Page ::

A detecting circuit 20 is connected to the control IC 15 and measures the output voltage Vout. A detection signal indicative of the measured output voltage Vout is transmitted to the control IC 15 by the detecting circuit 20. The control IC 15 controls switching duties of the switching element 13 by using the measured result of the output voltage Vout as data for feedback control so that the output voltage Vout is changed to a desired constant value.

Numeral 21 designates a first substrate that includes the primary coil 11A of the transformer 11, the switching element 13, the smoothing capacitor 14, the control IC 14, and the detecting circuit 20. Numeral 22 designates a second substrate that includes the secondary coil 11B of the transformer 11, the diodes 16, 19, the coil 17, and the capacitor 18.

The following will describe the structure of the transformer 11 and its related parts. As shown in FIGS. 2 and 3, the transformer 11 is disposed in an aluminum case 30 and has a primary coil 41 as a first coil, a secondary coil 51 as a second coil, and a coil support 60 disposed between the primary and secondary coils 41, 51. The primary and secondary coils 41, 51 correspond to the primary and secondary coils 11A, 11B of FIG. 1, respectively. It is noted that FIG. 2 is a schematic sectional view taken along an imaginary plane extending in the longitudinal direction (arrow direction A of FIG. 3) and the thickness direction of the aluminum case 30. In FIG. 2, the wire diameter of the primary coil 41 is shown larger than actual wire diameter and the number of turns of the primary coil 41 smaller than actual than actual number of turns for the sake of illustration. The aluminum case 30 serves also as heat sink and grounding.

Specifically, the primary coil 41 is mounted on a first substrate 40 that is supported by an insulating substrate in which a primary circuit is formed. The secondary coil 51 is supported on a second substrate 50 that is formed by an insulating substrate in which a secondary circuit is formed. The first substrate 40 is disposed at a position adjacent to the aluminum case 30 and the second substrate 50 is disposed above the first substrate 40. The primary coil 41 is supported by the first substrate 40 on the side thereof that is opposite from the second substrate 50. The first substrate 40 has an opening in radially inside of the primary coil 41, through which a core of the transformer 11 is provided.

An insulating sheet 42 is provided between the primary coil 41 of the first substrate 40 and the aluminum case 30. The first substrate 40 is fixed to the aluminum case 30 in contact therewith except the portion thereof on which the primary coil 41 is mounted. The insulating sheet 42 serves also as heat sink and pressure absorption as well as the insulator. The secondary coil 51 of the second substrate 50 is disposed at a position adjacent to the first substrate 40. The second substrate 50 is fixed to the aluminum case 30 in contact therewith except the portion thereof on which the secondary coil 51 is supported. The first substrate 40 also serves as the coil support 60. A radiator plate 52 is provided to the second substrate 50 on the surface thereof that is opposite from the secondary coil 51 and can be fixed to the aluminum case 30 as the heat sink member.

Specifically, the first coil (or the primary coil 41) is provided on the first insulating substrate (or the first substrate 40) and the second coil (or the secondary coil 51) is provided on the second insulating substrate (or the second substrate 50). The radiator plate 52 is provided on the side of the second insulating substrate that is opposite from the second coil and can be fixed to a grounding member serving also as the heat sink member. The first coil and the second coil are disposed on the opposite sides of the first insulating substrate. The first coil, the second coil, and the radiator plate 52 are disposed in overlapping relation to each other.

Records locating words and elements
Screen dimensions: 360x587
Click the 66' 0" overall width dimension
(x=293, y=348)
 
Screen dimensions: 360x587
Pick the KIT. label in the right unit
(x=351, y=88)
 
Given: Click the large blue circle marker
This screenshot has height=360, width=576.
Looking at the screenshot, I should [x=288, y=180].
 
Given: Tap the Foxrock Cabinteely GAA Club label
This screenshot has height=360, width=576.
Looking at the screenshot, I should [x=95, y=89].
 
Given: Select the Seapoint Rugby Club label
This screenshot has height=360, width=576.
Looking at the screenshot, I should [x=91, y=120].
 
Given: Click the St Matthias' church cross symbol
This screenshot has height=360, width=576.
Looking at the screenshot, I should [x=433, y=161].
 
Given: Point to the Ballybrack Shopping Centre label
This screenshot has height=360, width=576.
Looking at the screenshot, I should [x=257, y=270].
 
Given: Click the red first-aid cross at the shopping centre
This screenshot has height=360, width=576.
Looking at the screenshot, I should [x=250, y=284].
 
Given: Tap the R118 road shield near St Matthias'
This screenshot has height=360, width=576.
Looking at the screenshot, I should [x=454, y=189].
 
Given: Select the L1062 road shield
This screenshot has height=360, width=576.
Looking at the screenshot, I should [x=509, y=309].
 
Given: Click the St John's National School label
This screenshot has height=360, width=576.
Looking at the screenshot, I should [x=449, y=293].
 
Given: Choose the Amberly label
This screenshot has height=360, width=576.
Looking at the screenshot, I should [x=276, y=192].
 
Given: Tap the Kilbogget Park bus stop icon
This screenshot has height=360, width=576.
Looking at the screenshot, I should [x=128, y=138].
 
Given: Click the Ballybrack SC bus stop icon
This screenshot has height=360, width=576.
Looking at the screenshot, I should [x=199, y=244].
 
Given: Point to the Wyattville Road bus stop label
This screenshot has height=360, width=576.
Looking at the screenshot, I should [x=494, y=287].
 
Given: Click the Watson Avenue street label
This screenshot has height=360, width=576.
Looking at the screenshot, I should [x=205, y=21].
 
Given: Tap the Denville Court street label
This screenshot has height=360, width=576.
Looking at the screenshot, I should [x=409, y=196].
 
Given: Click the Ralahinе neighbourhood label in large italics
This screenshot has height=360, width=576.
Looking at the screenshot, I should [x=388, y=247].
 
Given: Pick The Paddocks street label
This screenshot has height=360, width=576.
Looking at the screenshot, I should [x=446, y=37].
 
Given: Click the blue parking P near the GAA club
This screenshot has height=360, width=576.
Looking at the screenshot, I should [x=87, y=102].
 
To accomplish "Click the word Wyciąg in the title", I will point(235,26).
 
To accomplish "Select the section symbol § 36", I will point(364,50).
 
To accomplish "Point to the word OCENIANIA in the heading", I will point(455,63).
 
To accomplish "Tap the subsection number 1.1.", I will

Goal A ::
Swap "insulating substrate" for "insulating board" in the transformer description, starting with "Specifically, the primary" and going on through "11 is provided.".
Goal B ::
According to the transformer description, what does the aluminum case 30 also serve as?
Goal C ::
Write what comes next in the transformer description, picking up after its final sentence.
These records have no connection to the transformer description.

Expected answer A ::
Specifically, the primary coil 41 is mounted on a first substrate 40 that is supported by an insulating board in which a primary circuit is formed. The secondary coil 51 is supported on a second substrate 50 that is formed by an insulating board in which a secondary circuit is formed. The first substrate 40 is disposed at a position adjacent to the aluminum case 30 and the second substrate 50 is disposed above the first substrate 40. The primary coil 41 is supported by the first substrate 40 on the side thereof that is opposite from the second substrate 50. The first substrate 40 has an opening in radially inside of the primary coil 41, through which a core of the transformer 11 is provided.

Expected answer B ::
Heat sink and grounding.

Expected answer C ::
The transformer 11 further has an upper core 61 and a lower core 62. The upper core 61 has a center magnetic leg portion 61A and side magnetic leg portions 61B (FIG. 3). The center magnetic leg portion 61A of the upper core 61 is inserted through holes or openings that are formed through the radiator plate 52, the secondary coil 51, the second substrate 50, the first substrate 40, the primary coil 41, and the insulating sheet 42. The side magnetic leg portions 61B are formed on the opposite sides of the center magnetic leg portions 61A as seen in the direction across the longitudinal direction A (FIG. 3) of the aluminum case 30. The lower core 62 has an I-shape with flat surfaces. As shown in FIG. 2, the lower core 62 is disposed in an accommodating space 31 formed in the aluminum case 30. The upper core 61 is disposed with the center magnetic leg portion 61A and the side magnetic leg portions 61B thereof set in contact with the lower core 62.

That is, the first substrate 40 serves as the coil support 60 disposed between the first coil (or the primary coil 41) and the second coil (or the secondary coil 51). The primary coil 41, the secondary coil 51, and the coil support 60 cooperate to form an induction device. The primary coil 41 and the secondary coil 51 are magnetically connected.

The primary coil 41 is formed by winding a plurality of times a conductive wire that is covered with an insulating layer 41C. An enameled wire is used for the conductive wire. Though depending on the wire diameter, the thickness of the insulating layer 41C of the enameled wire ranges from 40 to 100 micrometers. As shown FIGS. 2 and 4, the primary coil 41 is spirally wound in a single layer. FIG. 4 omits the illustration of the first substrate 40, the secondary coil 51, the second substrate 50, the radiator plate 52, and the upper core 61 that are disposed above the primary coil 41 for the sake of clarity of the shape and disposition of the primary coil 41.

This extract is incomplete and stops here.